Problem description: Could you format the items between the lines holding "Go back using browser back arrow" and "Action: [x=168, y=67]", inclusive, as a JSON list of strings with one string per line and blank lines left out?

(A run of records)
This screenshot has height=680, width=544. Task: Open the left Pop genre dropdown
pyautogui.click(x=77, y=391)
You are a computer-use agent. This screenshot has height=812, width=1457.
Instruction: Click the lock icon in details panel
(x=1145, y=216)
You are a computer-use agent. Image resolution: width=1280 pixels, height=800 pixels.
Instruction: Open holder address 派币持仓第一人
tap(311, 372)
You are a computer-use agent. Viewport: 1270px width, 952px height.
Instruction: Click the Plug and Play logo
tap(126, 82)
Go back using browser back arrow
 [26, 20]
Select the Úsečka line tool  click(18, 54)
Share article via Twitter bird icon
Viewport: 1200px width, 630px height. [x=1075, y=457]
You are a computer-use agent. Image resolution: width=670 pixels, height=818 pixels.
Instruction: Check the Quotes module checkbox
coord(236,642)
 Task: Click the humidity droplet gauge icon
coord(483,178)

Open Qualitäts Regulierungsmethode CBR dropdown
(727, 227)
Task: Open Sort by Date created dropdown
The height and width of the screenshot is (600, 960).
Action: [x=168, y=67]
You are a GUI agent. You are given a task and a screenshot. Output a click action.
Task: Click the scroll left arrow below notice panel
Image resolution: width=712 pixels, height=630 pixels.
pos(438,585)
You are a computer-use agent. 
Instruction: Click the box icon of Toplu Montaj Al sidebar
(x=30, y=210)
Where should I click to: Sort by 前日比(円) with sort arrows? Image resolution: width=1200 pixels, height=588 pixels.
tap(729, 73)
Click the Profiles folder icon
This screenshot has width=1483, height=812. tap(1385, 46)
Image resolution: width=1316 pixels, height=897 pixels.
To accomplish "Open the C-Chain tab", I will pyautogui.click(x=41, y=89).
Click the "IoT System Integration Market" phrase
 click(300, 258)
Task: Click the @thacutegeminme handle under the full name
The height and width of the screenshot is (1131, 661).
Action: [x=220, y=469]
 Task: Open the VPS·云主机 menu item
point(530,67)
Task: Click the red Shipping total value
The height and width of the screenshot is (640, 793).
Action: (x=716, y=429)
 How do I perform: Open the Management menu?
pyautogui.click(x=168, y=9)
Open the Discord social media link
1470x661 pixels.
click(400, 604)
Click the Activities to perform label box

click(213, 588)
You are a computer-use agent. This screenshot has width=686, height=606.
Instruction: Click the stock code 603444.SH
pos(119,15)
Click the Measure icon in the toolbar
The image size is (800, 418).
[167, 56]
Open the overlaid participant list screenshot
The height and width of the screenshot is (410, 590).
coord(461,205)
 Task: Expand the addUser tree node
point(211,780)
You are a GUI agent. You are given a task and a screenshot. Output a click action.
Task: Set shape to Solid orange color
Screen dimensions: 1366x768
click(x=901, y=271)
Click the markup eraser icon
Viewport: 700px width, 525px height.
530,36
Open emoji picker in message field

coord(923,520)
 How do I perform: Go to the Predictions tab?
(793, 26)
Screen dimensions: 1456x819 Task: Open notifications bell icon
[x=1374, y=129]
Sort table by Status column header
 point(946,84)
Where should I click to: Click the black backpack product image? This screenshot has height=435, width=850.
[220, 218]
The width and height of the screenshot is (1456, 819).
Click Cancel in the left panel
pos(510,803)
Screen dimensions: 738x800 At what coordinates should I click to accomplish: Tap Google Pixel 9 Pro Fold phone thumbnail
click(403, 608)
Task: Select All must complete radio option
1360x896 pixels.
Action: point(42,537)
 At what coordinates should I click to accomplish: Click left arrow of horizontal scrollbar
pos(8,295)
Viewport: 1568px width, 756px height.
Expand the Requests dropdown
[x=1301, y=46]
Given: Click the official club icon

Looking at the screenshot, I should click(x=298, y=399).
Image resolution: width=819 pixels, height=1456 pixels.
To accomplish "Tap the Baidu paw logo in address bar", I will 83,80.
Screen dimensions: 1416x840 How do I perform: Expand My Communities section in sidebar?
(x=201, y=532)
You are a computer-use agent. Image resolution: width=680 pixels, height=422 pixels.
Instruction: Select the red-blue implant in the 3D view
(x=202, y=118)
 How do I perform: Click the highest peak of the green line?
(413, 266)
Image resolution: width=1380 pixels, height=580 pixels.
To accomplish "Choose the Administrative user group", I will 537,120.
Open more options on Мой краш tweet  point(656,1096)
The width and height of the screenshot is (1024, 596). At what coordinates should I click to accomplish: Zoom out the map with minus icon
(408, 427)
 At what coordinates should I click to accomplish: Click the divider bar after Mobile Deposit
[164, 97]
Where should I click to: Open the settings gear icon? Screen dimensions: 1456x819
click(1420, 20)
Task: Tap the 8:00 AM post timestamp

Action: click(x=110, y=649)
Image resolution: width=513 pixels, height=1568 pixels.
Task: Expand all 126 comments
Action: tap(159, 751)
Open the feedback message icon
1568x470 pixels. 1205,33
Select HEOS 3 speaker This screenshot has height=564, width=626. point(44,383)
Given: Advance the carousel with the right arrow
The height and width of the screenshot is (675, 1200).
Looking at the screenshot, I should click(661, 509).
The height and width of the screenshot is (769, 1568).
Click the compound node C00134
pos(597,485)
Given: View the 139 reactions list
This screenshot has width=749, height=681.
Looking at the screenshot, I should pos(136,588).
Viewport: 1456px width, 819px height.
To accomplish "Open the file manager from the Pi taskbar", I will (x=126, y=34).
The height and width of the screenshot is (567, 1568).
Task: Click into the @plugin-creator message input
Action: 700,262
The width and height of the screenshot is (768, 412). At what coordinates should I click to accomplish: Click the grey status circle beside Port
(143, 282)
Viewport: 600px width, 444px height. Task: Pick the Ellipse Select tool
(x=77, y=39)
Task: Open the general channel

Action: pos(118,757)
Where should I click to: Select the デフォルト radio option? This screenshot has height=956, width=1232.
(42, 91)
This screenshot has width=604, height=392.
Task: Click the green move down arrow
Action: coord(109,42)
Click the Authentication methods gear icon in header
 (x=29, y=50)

Finished answer:
[
  "Go back using browser back arrow",
  " [26, 20]",
  "Select the Úsečka line tool  click(18, 54)",
  "Share article via Twitter bird icon",
  "Viewport: 1200px width, 630px height. [x=1075, y=457]",
  "You are a computer-use agent. Image resolution: width=670 pixels, height=818 pixels.",
  "Instruction: Check the Quotes module checkbox",
  "coord(236,642)",
  " Task: Click the humidity droplet gauge icon",
  "coord(483,178)",
  "Open Qualitäts Regulierungsmethode CBR dropdown",
  "(727, 227)",
  "Task: Open Sort by Date created dropdown",
  "The height and width of the screenshot is (600, 960).",
  "Action: [x=168, y=67]"
]